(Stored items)
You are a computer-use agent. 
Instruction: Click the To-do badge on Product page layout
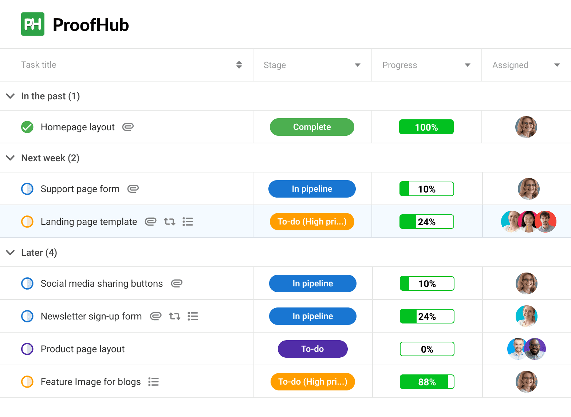[312, 349]

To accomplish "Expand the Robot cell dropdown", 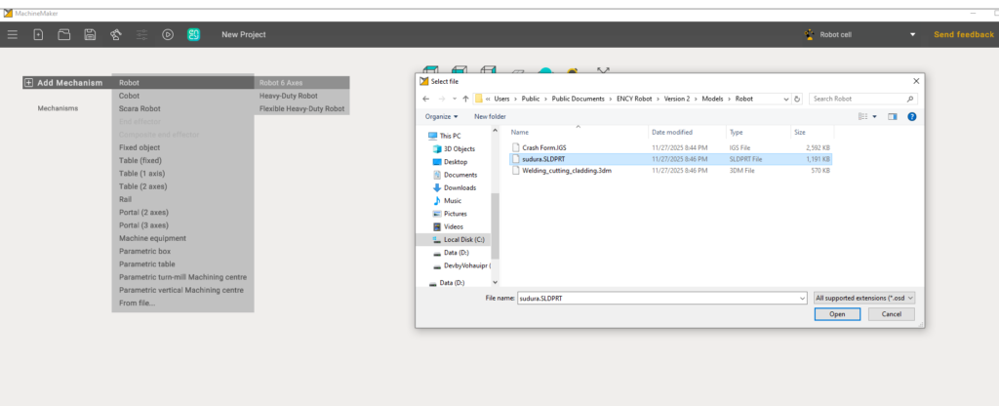I will pyautogui.click(x=912, y=34).
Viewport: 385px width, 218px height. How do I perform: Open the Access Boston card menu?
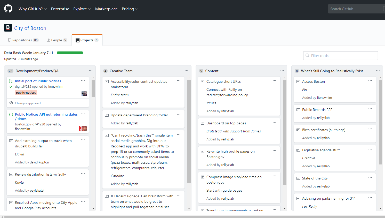pyautogui.click(x=370, y=81)
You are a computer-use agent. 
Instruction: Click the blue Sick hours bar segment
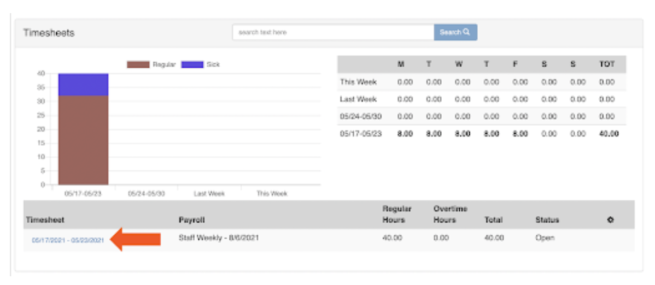[83, 84]
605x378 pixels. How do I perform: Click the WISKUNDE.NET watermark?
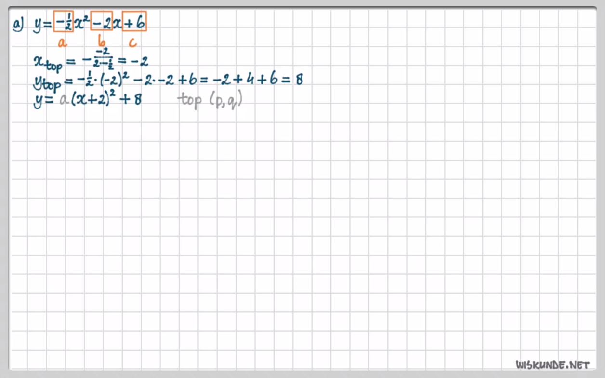click(552, 365)
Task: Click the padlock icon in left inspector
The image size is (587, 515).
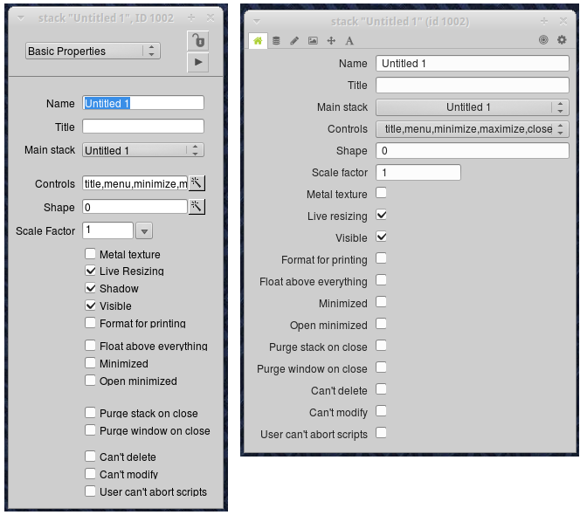Action: (198, 41)
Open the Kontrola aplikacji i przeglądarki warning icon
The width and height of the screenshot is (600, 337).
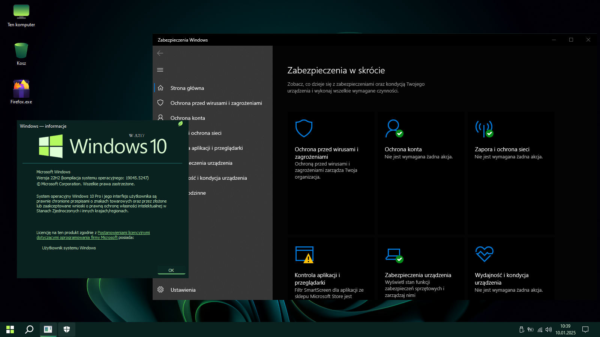(304, 255)
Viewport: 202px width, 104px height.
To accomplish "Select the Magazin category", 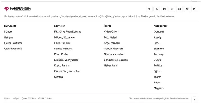I will (x=159, y=88).
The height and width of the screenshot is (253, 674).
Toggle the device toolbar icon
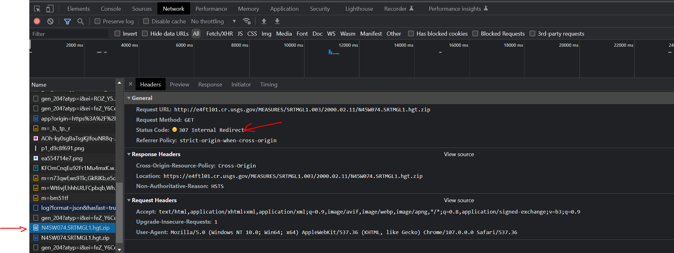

ACTIVITY.
Wherever the word "icon" appears in the records above, copy that line.

SOLVED PROBLEM.
Task: Click the padlock icon in left inspector
Open the Kontrola aplikacji i przeglądarki warning icon
Toggle the device toolbar icon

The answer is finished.